Task item A
From the forum thread, quote verbatim the part that opens with the words containing "The same goes" and closes with "us to shame.".
Task item B
In the forum thread, which scenes of the book are singled out as especially drastic?

Extract to read
______

Re: Literature Talk: Russian & Non -Discuss/Review/Q&As
Quote:
Originally Posted by translationsnmru
...Oh, no, ma'am, this toy is no good, please show me another one....Do you get the idea? :-o :).
I love this forum! :yahoo:
Yes, you have once again proven how talented you Russian's are and how high your standards are as well (and your great sense of humor too).
I have mentioned previously how you make me feel so undereducated around all of you. I look at the writings in what I mistakenly thought was the makings of a book and I see my words no longer through rose colored glasses. I judge them more harshly when I reread them. I think to myself "What would the Russian's think of this if they were to read this?" and I know that I must change the words I am using. My words are not good enough. I must admit, have not written in months. It is not that I am blaming or complaining. You all are pushing me and showing me that I need to be better, that I can be better.
The same goes for my girls and their writing. Sometimes I show them the things you all write on this forum. How you describe things and how vivid the detail is that you give. It is like seeing the world for the first time, as if we have never had any senses before. All of your unfathomable metaphors and similes you dream up, put us to shame.
Re: Literature Talk: Russian & Non -Discuss/Review/Q&As
Quote:
Originally Posted by rockzmom
You said you liked it; however, was it as good as all that and as the same reviewer wrote, "Stephen King would probably turn green at some of these scenes,"?
Yes, it was one of the best books I read in recent times. And indeed, some of the scenes, especially those about the protagonist's treatment in hospital, are very drastic - in the way that there are many people who have no problems with limbs flying everywhere in a movie but cringe at the very thought of a syringe. It's not because it is over-the-top violence, but that it's a treatment which is supposed to make you better. Torture that's actually for your own good.

______

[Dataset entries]
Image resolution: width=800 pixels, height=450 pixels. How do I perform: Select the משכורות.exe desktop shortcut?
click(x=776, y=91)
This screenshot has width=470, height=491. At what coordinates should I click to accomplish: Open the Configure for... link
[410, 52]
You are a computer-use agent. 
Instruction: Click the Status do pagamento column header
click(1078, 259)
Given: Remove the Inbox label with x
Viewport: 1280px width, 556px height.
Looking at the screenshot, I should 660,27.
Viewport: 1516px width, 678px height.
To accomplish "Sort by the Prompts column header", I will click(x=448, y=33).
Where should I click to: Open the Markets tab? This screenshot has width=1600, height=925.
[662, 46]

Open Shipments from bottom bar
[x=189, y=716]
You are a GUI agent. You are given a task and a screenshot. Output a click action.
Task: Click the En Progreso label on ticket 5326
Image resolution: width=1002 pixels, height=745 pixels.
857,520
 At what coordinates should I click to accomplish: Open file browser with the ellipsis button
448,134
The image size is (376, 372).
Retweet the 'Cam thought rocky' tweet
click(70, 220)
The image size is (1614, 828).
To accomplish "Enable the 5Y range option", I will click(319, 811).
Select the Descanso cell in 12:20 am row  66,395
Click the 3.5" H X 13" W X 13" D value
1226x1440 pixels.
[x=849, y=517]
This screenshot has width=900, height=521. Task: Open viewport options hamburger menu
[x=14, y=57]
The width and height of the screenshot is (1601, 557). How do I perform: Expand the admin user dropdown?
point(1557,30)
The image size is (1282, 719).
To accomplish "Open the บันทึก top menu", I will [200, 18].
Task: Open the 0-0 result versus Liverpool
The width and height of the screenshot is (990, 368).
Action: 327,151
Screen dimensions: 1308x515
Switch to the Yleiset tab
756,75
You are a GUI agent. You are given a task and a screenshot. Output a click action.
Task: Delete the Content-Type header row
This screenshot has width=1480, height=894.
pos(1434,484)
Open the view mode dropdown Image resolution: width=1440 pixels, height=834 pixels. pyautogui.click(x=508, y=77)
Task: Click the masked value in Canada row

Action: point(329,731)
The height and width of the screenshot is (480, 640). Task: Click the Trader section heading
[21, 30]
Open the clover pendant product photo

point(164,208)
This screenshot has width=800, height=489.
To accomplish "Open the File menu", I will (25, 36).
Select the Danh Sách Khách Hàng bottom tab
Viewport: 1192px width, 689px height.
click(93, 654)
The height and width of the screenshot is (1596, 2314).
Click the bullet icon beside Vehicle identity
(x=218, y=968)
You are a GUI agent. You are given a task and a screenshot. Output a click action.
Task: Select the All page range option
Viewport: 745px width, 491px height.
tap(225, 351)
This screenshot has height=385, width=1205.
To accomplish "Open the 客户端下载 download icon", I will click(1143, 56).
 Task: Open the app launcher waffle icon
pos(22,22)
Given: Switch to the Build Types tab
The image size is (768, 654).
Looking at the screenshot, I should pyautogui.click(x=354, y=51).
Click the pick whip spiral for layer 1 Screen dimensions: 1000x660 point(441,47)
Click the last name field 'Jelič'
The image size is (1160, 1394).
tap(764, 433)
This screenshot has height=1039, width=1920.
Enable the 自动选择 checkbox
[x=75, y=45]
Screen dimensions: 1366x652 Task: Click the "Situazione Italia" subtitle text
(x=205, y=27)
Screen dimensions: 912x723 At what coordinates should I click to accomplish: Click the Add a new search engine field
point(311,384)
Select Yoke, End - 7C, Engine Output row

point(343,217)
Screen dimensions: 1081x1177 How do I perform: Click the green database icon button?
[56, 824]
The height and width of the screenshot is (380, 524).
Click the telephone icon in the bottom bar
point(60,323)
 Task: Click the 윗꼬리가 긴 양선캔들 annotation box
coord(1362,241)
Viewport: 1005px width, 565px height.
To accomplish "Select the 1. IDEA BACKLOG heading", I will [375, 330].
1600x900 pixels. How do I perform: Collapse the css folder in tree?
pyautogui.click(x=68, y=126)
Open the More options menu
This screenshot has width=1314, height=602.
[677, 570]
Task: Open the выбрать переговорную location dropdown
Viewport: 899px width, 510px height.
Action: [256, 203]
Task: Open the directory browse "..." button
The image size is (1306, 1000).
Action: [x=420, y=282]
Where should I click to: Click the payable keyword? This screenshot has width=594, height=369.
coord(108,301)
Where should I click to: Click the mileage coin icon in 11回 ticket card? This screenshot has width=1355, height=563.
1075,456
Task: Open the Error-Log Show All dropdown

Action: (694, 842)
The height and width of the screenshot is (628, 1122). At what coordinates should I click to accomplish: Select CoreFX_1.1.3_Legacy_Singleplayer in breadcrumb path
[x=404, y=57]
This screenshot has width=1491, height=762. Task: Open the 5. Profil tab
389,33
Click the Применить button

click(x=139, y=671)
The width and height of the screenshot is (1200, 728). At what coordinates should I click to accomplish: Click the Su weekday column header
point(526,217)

______

Task response A
The same goes for my girls and their writing. Sometimes I show them the things you all write on this forum. How you describe things and how vivid the detail is that you give. It is like seeing the world for the first time, as if we have never had any senses before. All of your unfathomable metaphors and similes you dream up, put us to shame.

Task response B
The scenes about the protagonist's treatment in hospital.